Happy Pancake Sunday loves!
Since I love you guys so much, I can’t bear to keep you waiting anymore for my latest recipe. If you follow me on Instagram or Twitter (giveaway entry alert…click HERE!), you’ve probably caught a glimpse of the peanut butter and blueberry filled mornings I’ve been having lately…
Since I’ve been tracking my calories, I’ve been taking it easy on the high calorie nut butters lately, but the other day, I had a MAD craving for PB&J and there was no resisting it! But I didn’t want just the standard sandwich, so I decided to throw a few things in a bowl and try my hand at my own version of coconut flatbread.
I’ve made coconut flatbread in the past and it came out incredible, but since I knew I wanted to LOAD it up with peanut butter, I thought I’d change things up a bit and take out the egg yolks.
Don’t worry my little yellow puddles of deliciousness, you’re still near and dear to my heart!
For the first version, I used about half the recipe and made myself the little blueberry PB&J mess you see on the left…but the next day, I doubled it and well…
They accidentally turned into pancakes!
Believe me, I use the term “accidentally” very, very lightly!
Topped with a bit of thinned chocolate coconut peanut butter and some of my homemade blueberry fruit puree and all my (breakfast) dreams came true!
I had every intention of making them AGAIN today to celebrate Pancake Sunday…
But this morning was a bit different.
You see, during a late night marathon of Gossip Girl, I got a little wild and woke up with the worst hangover. I know, I know…it’s just so unlike me…especially when I’m alone. I guess I was just missing BB…and also totally caught up in the ongoing shift of power between B and S.
Not that I’m condoning this sort of behavior, but if you dip a spoon in peanut butter (especially if it’s Cookie Nookie) and THEN in granola…oh God, just don’t!
You won’t be able to stop!
Maybe I should consider getting a sponsor…*
Unlike others who firmly believe in the “hair of the dog” approach, I didn’t even want to LOOK at peanut butter (so sad) this morning, so…
I created a PB&J-less stack:
Clean, fresh, and 100% delicious!
But here’s the recipe for the one that started it all!
PB&J Coconut Pancakes
Prep Time: 5 minutes
Cook Time: 10-20 minutes
Keywords: fry breakfast gluten-free high protein soy-free vegetarian no sugar added paleo coconut flour egg whites almond milk Pancake Sunday pancakes
Ingredients (Serves 1)
- 1/4 cup coconut flour
- 3-4 egg whites (1/2 cup)
- 1/2 cup unsweetened almond milk
- 1/2 teaspoon baking powder
- 1/4 teaspoon cinnamon
- 1/2 teaspoon vanilla extract
- 5-7 drops liquid stevia or other sweetener (optional)
- Your favorite jam and peanut butter + a bit of water
1. Preheat a non-stick skillet or griddle to medium heat and coat with a bit of coconut oil or non-stick cooking spray.
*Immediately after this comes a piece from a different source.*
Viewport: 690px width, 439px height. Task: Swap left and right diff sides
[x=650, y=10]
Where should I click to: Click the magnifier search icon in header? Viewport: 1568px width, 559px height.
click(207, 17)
2. Combine all ingredients in a blender*
3. Spoon batter into skillet making 2-3 pancakes and allow to cook for 8-10 minutes per side (longer time needed for bigger cakes)
4. Layer with jam or homemade fruit puree’
5. Whisk water and peanut butter together until you get your desired consistency and then drizzle on top!
*I think the blender works best for these ingredients. You can whisk it by hand, but it takes a little “elbow grease” to work out the lumps!
Nutritional Stats: 331 calories, 11g fat, 35g carbs, 24g protein
Now, if you’ll excuse me I’m off to go hide all the peanut butter in the back of the pantry and hit up a class at the gym!
*In all seriousness, I just want to say this: We all make mistakes. We will occasionally falter. And heck, sometimes overindulge on peanut butter and granola until we have a tummy ache, but it’s ALL about you’re outlook….
Nobody is perfect, but each day is new!
Just do me a favor and remember that.